Given data
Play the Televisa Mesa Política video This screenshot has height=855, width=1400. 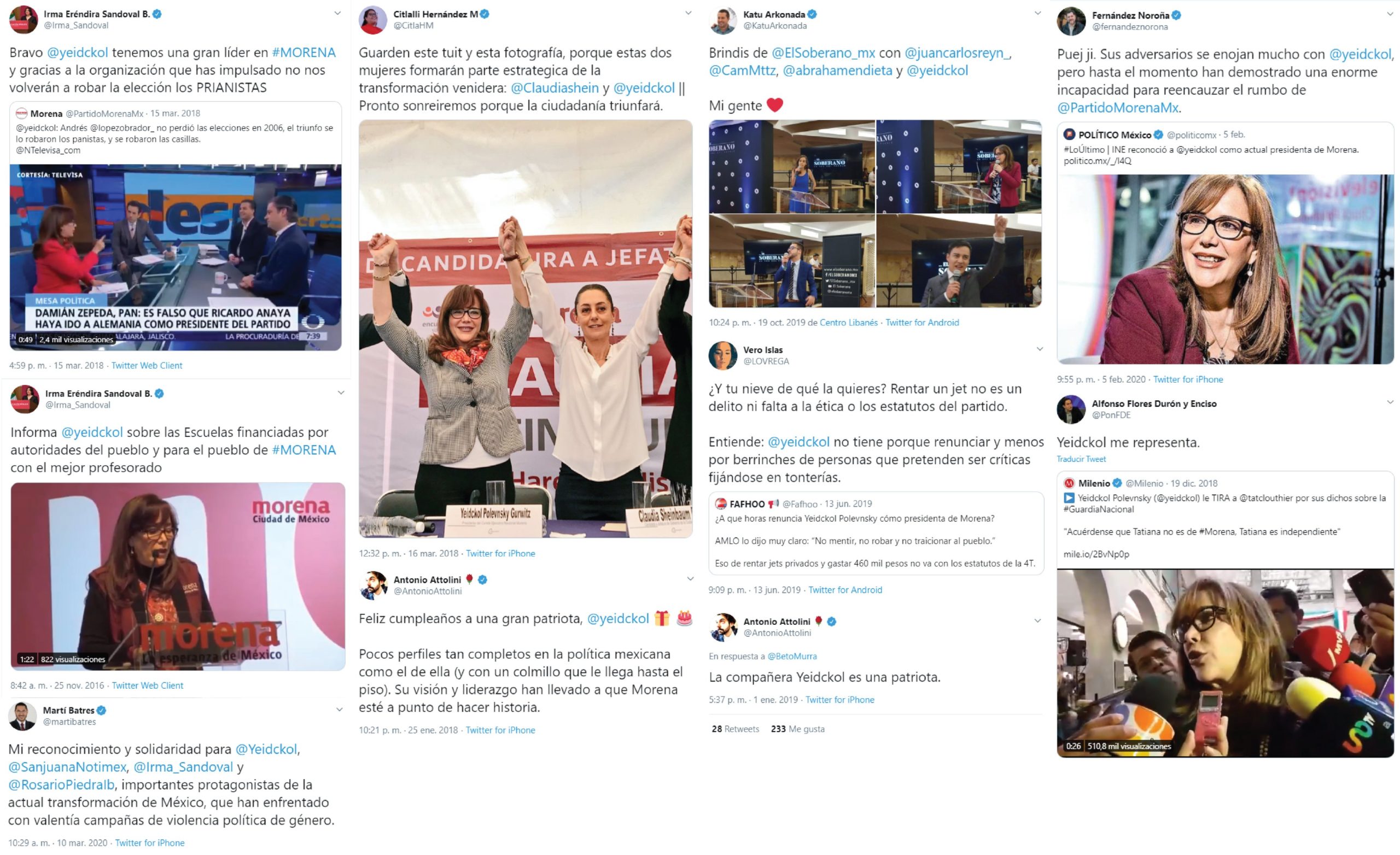pyautogui.click(x=176, y=257)
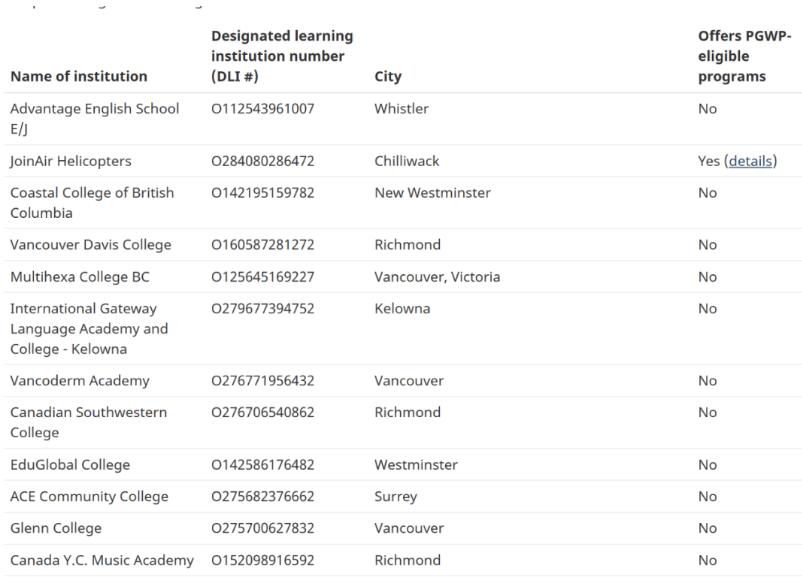Screen dimensions: 802x580
Task: Click the Surrey city cell
Action: tap(395, 497)
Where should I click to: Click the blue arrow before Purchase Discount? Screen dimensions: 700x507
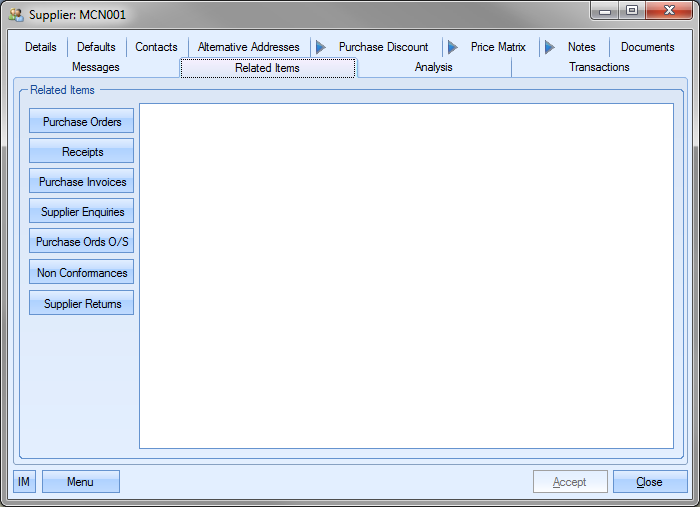pos(319,47)
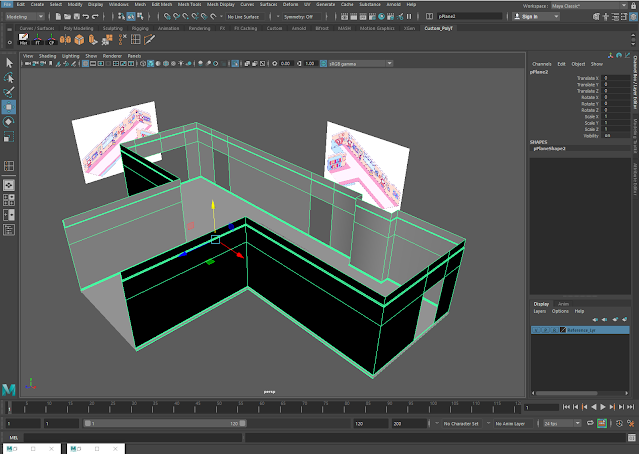This screenshot has height=454, width=639.
Task: Open the Channels menu in Channel Box
Action: tap(541, 63)
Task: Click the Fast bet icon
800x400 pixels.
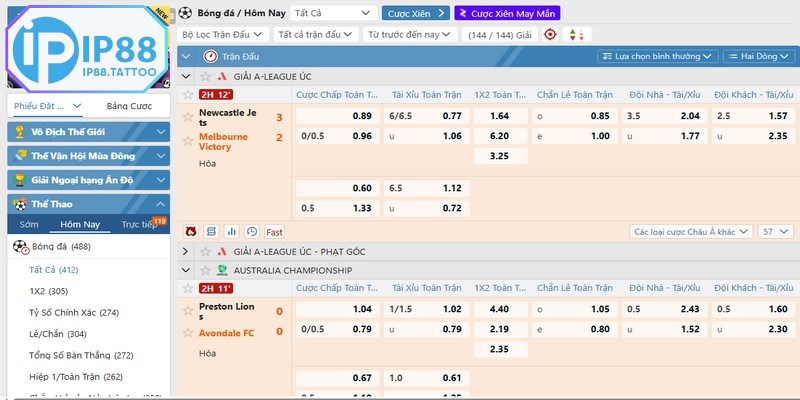Action: pos(273,231)
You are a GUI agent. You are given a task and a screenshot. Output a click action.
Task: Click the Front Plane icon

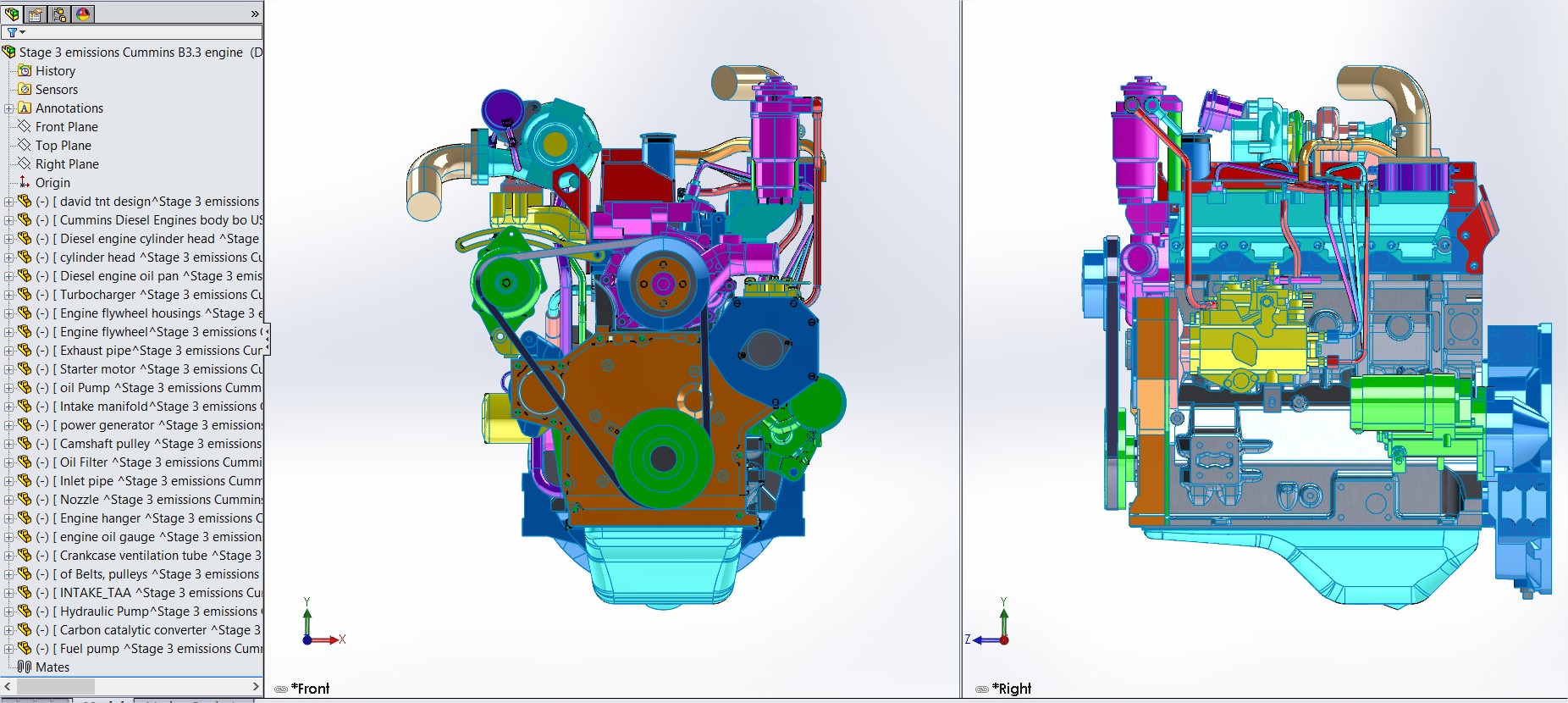(25, 127)
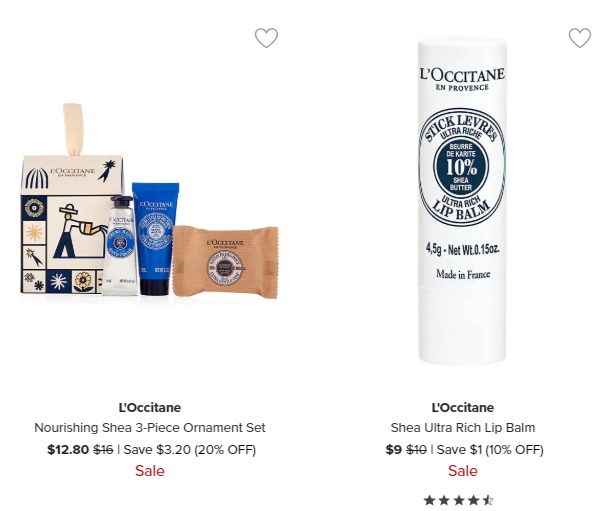Click L'Occitane brand name above Lip Balm
The image size is (600, 511).
coord(463,408)
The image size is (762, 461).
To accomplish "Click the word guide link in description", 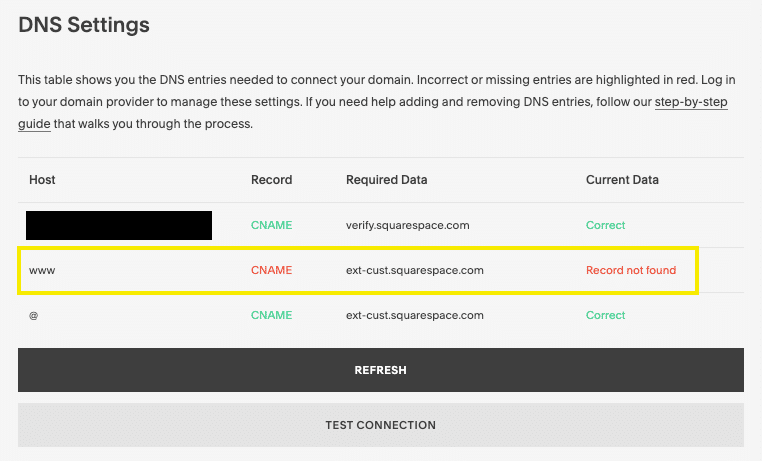I will 34,124.
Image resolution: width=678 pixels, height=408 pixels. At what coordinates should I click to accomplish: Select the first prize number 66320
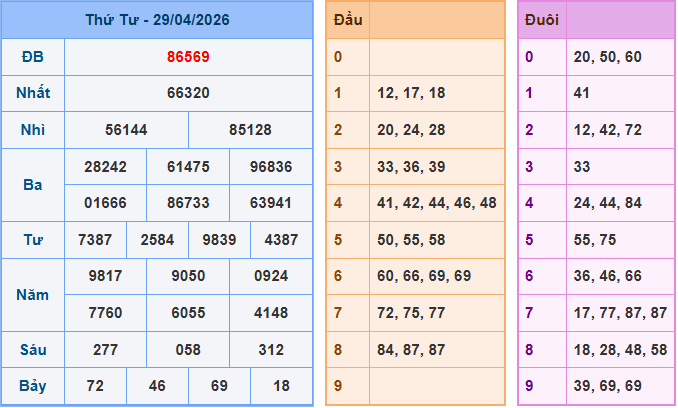pos(188,93)
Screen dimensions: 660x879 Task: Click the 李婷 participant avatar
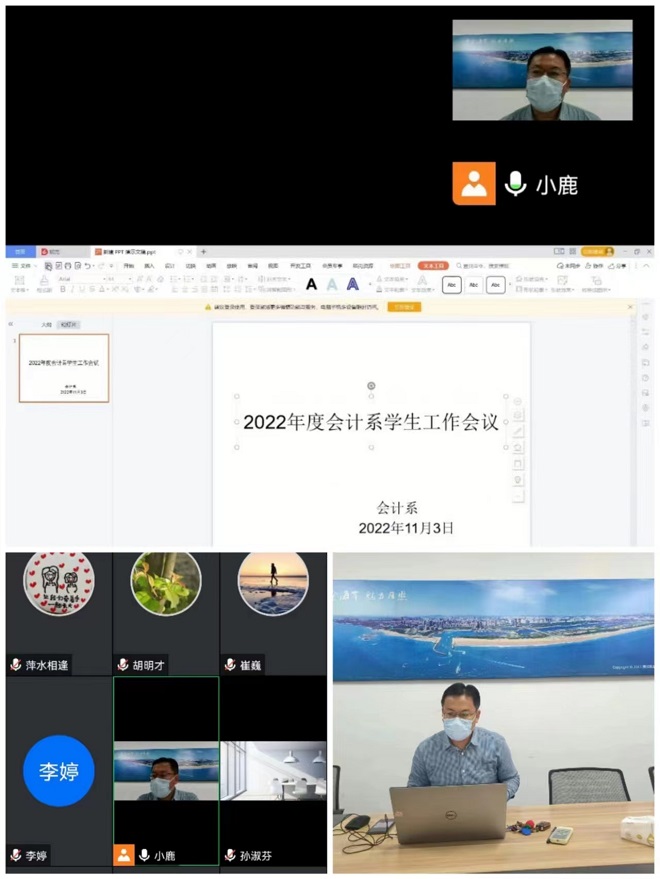pyautogui.click(x=59, y=771)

Task prompt
Reproduce word for word, with pictures dropped, only the part of the material above that opens with the line containing "Where should I" and closes with the line containing "You are a GUI".

Task output
Where should I click to: Click the blue arrow before Purchase Discount? Screen dimensions: 700x507
pos(319,47)
This screenshot has height=454, width=639.
Task: Open the Channels menu in Channel Box
Action: tap(541, 63)
Task: Click the Fast bet icon
800x400 pixels.
Action: pos(273,231)
You are a GUI agent. You are given a task and a screenshot. Output a click action.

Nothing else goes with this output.